The web UI gets the job done for analysts; it queries and visualizes data. However, it's not suitable for non-technical reports, as the output isn't polished enough. You'll need to export results and format them externally for stakeholder reports, as IVRE doesn't handle native formatting.

Verdict

IVRE is for teams that scan their network regularly but don't get much from the results. You run scans. You get data. You don't know what to do with it. IVRE changes that. It keeps all your scan data in a database, turning what would be isolated snapshots into an ongoing view of your network.

Repeated scans are about seeing changes over time. IVRE helps you do that. It provides a history of your network. You can query it like Shodan, but with your own data.

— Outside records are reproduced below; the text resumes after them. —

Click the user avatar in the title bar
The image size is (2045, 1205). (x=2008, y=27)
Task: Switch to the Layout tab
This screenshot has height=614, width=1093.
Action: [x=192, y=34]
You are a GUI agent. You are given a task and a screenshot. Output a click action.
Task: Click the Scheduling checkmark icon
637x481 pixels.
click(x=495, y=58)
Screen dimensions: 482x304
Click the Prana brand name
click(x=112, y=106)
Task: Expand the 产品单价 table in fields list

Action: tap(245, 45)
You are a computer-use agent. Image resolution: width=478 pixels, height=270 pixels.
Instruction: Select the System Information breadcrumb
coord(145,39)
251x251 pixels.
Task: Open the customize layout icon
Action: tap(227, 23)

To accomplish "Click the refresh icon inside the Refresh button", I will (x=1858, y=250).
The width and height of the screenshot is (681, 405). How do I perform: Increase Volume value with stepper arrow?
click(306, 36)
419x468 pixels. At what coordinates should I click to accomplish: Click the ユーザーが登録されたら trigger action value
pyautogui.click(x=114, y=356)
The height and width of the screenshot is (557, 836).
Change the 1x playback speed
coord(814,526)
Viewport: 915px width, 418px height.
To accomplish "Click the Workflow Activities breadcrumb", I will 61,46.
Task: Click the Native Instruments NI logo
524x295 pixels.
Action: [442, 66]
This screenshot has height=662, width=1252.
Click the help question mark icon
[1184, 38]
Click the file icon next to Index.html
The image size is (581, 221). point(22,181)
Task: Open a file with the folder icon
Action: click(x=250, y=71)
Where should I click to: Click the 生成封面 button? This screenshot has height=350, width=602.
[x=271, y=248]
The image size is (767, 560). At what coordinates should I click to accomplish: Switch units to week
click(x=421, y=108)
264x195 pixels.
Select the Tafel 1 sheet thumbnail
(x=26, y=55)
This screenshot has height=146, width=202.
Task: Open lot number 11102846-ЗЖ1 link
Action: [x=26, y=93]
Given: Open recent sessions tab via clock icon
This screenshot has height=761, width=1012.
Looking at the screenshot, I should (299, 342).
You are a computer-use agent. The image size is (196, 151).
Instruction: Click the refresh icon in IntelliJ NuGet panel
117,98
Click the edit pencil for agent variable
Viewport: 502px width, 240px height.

IVRE does more than active scanning. It can ingest Zeek and Netflow data. You can analyze network behavior without extra hardware. If you already capture network traffic, IVRE gives you more use out of it. You don't need a pricey SIEM or network analyzer.

To use IVRE, you should know MongoDB and how to scan. If you do, IVRE adds a lot. If not, set those up first. MongoDB knowledge, scanning skills are required.

IVRE suits teams that continuously scan their network, need a history of scans, see changes over time, and query that data like Shodan — but for their own infrastructure. The website is ivre.rocks and GitHub is ivre/ivre.